O objetivo aqui não é soar as trombetas do apocalipse. A expectativa é de que esta onda passe mais rapidamente que as outras duas, mas vai deixar seus mortos. A vacinação e o uso de máscaras garantem proteção, mas precisam ser levadas a sério para que possamos manter um cotidiano minimamente normal.

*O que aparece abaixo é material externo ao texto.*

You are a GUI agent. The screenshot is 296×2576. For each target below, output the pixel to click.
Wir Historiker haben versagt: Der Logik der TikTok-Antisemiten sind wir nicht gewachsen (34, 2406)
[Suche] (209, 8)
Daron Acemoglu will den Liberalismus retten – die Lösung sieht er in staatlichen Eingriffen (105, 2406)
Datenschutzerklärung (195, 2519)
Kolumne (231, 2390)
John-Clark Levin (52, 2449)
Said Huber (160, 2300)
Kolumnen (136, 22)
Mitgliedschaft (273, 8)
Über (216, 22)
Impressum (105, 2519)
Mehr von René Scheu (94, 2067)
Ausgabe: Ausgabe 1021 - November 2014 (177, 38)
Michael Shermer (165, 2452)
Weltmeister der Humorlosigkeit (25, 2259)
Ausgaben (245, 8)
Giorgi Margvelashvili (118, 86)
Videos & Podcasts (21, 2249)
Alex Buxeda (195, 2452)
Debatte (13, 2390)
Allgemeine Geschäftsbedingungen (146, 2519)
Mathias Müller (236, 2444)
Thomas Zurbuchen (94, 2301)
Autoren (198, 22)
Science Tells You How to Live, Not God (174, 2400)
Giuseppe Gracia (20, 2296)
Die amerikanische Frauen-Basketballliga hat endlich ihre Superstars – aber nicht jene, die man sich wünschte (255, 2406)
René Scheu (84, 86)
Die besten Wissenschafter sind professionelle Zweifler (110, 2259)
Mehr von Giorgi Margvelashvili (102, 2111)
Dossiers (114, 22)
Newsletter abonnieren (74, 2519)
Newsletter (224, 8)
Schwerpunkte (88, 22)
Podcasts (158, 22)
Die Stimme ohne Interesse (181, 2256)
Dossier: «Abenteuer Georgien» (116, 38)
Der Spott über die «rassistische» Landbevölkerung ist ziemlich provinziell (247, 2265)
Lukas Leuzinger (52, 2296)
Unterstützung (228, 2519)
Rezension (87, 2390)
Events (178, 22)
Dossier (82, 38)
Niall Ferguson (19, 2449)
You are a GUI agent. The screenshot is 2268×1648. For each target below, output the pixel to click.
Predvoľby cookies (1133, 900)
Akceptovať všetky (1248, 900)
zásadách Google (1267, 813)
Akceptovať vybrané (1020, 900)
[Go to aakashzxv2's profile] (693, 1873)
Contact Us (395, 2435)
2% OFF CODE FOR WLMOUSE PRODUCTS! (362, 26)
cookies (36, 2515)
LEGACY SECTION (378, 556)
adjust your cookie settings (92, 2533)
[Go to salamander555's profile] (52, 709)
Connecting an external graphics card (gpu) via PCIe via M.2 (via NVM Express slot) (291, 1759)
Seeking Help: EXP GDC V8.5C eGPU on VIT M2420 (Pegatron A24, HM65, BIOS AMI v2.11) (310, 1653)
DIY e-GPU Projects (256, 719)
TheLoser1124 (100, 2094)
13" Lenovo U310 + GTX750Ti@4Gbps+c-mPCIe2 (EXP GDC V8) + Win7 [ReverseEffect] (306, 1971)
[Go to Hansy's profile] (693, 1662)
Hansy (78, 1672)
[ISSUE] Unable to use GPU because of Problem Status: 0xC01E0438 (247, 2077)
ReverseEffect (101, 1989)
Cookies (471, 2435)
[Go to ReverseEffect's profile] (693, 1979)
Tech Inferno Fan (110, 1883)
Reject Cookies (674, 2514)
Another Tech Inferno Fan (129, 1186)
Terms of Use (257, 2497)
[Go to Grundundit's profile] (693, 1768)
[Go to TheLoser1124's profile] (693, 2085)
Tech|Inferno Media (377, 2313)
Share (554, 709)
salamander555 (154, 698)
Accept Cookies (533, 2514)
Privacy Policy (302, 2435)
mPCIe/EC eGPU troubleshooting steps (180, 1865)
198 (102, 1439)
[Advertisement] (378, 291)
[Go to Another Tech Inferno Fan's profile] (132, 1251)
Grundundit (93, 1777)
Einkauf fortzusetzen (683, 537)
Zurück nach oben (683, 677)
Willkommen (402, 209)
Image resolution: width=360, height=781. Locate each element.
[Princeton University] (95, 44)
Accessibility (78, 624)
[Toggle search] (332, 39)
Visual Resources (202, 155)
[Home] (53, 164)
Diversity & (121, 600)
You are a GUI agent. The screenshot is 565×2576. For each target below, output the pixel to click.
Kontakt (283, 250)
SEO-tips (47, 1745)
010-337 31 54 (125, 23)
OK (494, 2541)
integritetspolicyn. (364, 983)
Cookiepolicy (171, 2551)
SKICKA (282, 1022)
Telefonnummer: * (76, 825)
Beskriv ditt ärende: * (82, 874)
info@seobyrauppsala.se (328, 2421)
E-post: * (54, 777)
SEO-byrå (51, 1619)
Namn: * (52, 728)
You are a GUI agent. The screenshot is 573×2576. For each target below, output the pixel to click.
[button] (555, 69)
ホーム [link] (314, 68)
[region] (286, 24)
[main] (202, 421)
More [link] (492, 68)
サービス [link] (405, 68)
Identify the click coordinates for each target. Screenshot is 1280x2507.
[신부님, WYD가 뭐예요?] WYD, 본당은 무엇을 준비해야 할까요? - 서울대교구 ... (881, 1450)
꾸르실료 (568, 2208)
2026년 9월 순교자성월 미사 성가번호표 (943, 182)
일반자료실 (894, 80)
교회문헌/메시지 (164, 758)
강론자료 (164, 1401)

Nunca foi tão importante campanhas voltadas aos pais para levarem seus filhos e suas filhas para se imunizarem. Nunca foi tão relevante conversar com pessoas desinformadas para explicar a elas que foram enganadas e que precisam ir tomar suas doses. Nunca foi tão imprescindível explicar que a vacina não impede que você fique doente, mas reduz os sintomas e a chance de que você morra.
Um dos legados do pouco apreço que Jair Lamento-Mas-A-Morte-É-O-Destino-De-Todo-Mundo Bolsonaro demonstrou à vida humana é um país mais embrutecido e indiferente à vida. Neste momento em que caminhamos para a barreira simbólica de mil óbitos por dia, precisamos mostrar ao presidente que toda a estupidez que ele plantou não vai gerar frutos.